Rewriting Medieval Japanese Women Patronage and Literary Production in Thirteenth-century Japan
Christina Laffin - Associate Professor and Canada Research Chair in Premodern Japanese Literature and Culture, The University of British Columbia
Framed as a book talk and an introduction to new research on medieval women, this lecture will consider what we know about Japanese noblewomen of the thirteenth and fourteenth centuries, as well as further avenues for research. Rewriting Medieval Japanese Women: Politics, Personality, and Literary Production in the Life of Nun Abutsu (Hawai‘i, 2013) argues that Kamakura-period (1185-1336) court women continued to produce memoirs, tales, poetry, poetic commentary, courtly advice, and epistolary literature and shows how these activities were impacted by shifts in the literary and sociohistorical landscape.

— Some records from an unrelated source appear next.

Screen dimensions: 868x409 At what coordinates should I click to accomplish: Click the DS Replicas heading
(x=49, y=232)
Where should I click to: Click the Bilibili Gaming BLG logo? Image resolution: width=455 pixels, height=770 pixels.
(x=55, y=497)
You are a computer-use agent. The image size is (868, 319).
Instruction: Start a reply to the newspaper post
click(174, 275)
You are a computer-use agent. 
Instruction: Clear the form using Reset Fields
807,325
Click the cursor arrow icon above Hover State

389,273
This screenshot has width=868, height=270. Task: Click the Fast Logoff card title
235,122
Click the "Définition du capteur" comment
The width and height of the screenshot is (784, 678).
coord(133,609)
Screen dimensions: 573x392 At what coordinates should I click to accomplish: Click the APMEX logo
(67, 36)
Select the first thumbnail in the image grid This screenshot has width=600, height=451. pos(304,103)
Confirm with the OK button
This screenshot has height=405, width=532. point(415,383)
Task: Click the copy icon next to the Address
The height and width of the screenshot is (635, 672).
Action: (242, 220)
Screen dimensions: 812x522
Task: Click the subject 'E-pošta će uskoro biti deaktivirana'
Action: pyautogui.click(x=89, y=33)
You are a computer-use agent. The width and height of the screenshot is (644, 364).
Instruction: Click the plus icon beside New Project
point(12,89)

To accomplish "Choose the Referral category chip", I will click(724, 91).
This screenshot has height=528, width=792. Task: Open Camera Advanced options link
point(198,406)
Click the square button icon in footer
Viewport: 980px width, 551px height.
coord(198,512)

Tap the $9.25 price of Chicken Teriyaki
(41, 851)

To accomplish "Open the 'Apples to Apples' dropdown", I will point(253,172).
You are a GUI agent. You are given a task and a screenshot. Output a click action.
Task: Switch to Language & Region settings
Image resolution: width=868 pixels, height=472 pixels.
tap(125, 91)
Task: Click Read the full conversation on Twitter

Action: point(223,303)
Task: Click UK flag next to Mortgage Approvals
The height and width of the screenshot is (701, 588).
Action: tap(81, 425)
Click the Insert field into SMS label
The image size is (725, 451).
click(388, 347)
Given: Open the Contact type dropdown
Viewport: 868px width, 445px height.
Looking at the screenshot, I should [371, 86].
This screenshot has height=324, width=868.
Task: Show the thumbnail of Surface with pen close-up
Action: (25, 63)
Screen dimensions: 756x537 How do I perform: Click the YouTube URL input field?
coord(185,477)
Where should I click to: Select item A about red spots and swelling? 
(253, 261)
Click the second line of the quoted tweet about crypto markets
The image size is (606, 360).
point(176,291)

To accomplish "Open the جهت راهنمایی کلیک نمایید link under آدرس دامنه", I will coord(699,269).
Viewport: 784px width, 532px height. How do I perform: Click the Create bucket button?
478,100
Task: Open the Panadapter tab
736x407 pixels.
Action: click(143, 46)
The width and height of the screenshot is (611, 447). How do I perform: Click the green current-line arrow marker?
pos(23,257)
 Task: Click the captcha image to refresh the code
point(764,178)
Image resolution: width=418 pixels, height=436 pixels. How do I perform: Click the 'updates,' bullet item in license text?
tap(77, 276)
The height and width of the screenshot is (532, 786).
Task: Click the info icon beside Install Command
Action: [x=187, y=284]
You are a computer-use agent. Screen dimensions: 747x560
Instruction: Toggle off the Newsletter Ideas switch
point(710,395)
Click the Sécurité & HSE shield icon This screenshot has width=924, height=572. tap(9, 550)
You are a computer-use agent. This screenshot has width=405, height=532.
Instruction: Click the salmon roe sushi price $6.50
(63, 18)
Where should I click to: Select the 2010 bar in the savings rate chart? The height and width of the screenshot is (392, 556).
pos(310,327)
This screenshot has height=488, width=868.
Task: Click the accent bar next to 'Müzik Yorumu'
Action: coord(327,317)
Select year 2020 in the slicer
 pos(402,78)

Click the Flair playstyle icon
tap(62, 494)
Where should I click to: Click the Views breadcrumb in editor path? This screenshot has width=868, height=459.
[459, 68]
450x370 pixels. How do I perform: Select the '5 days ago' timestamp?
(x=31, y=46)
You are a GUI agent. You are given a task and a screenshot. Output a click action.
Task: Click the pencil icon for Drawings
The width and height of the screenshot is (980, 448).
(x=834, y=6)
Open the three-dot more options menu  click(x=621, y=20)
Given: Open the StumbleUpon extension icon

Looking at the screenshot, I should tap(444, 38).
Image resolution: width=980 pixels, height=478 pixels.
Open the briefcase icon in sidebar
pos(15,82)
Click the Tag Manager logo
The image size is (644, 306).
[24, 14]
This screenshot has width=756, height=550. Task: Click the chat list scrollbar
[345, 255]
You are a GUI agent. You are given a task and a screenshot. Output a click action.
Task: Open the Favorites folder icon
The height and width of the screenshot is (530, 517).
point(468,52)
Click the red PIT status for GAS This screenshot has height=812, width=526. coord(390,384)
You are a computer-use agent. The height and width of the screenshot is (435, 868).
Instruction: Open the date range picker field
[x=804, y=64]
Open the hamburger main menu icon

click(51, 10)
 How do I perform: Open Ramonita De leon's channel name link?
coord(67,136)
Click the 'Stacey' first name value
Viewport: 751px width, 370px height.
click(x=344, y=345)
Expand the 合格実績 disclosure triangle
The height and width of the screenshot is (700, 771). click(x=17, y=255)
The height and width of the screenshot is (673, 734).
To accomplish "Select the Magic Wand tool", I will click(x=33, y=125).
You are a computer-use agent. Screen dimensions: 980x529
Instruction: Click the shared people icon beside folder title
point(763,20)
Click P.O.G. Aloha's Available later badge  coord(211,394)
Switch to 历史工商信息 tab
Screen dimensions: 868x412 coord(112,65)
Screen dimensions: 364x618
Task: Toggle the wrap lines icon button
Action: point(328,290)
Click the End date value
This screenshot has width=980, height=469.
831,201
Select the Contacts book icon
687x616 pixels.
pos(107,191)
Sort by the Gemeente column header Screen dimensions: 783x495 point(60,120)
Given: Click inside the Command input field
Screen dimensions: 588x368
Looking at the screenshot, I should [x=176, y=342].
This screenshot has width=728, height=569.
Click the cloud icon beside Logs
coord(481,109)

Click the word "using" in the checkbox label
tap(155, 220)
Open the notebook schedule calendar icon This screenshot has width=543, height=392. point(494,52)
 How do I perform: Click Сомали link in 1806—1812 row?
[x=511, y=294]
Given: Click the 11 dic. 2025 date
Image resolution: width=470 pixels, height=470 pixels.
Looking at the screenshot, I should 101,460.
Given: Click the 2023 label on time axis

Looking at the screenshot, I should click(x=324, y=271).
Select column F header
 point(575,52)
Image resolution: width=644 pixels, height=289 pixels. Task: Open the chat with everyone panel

This lecture will demonstrate what can be gleaned from the life and literary works of one woman, Nun Abutsu (1225-1283) while expanding these findings and their implications for literary study and women’s history. What can we learn about the status of women, institutional history, and literary patronage based on the extant writings of medieval women? How were women involved in artistic, literary, and religious patronage? Laffin will suggest ways in which our approaches to the study of medieval Japanese literature and women’s writings must be adapted to better encompass the range of works and lives represented.